Data supplied:
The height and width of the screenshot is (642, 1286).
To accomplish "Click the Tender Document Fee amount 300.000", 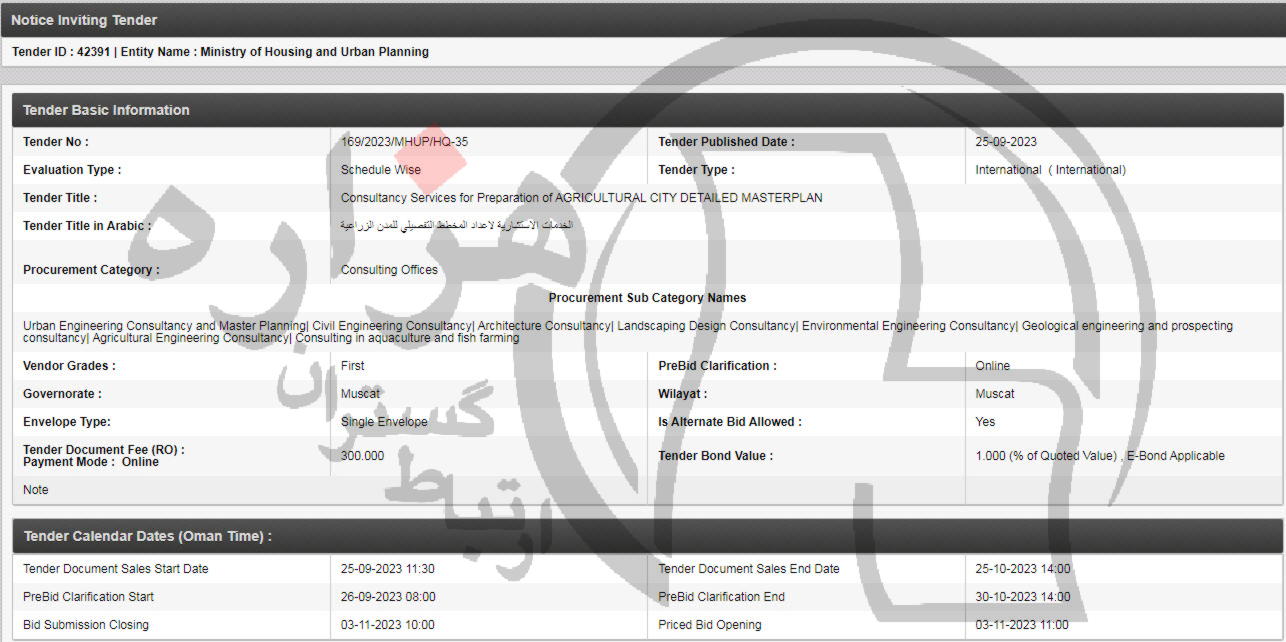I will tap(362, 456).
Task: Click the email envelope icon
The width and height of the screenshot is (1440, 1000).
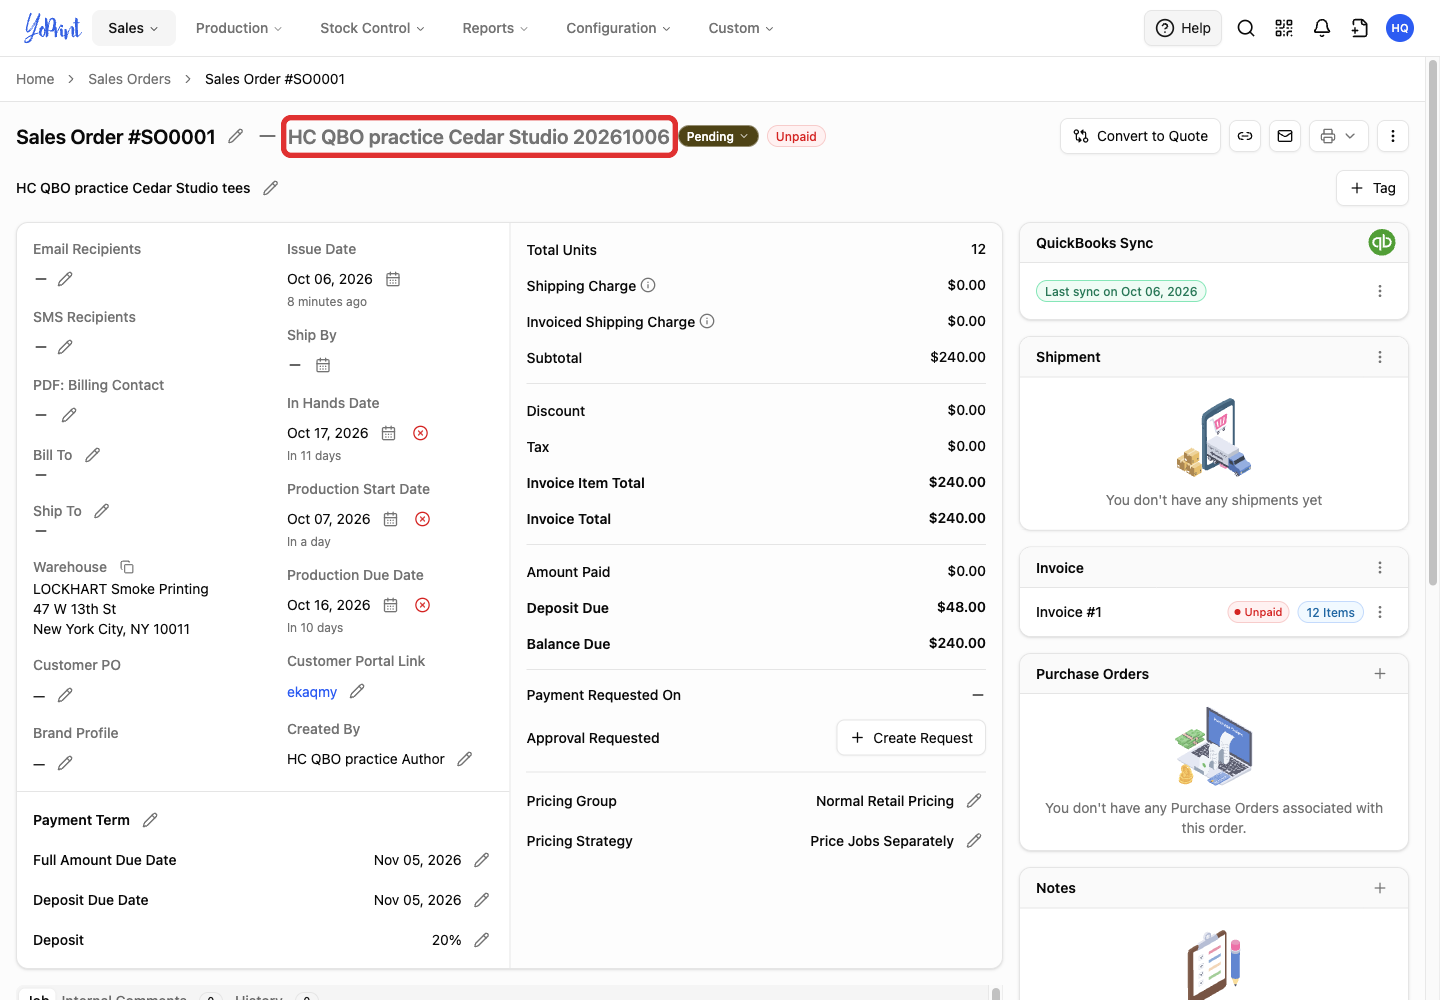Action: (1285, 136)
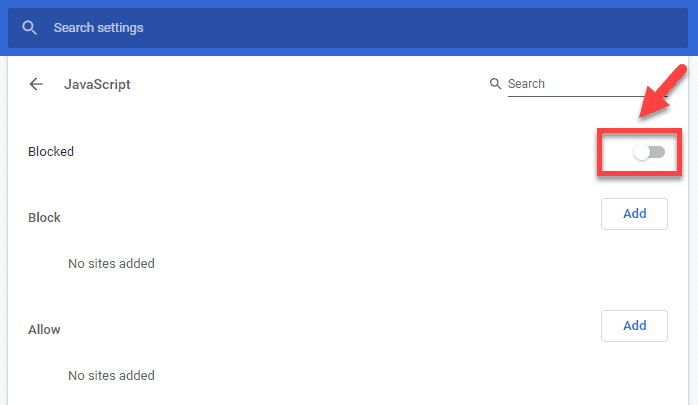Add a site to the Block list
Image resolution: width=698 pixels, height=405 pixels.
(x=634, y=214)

Instructions to follow: Pictures are to be omitted from the copy, and only the lines from the one containing "Task: Click the email envelope icon" through the final line of the listing above are to be written out exactly.

Exercise result:
Task: Click the email envelope icon
The width and height of the screenshot is (1440, 1000).
Action: (1285, 136)
Add a site to the Block list
Image resolution: width=698 pixels, height=405 pixels.
(x=634, y=214)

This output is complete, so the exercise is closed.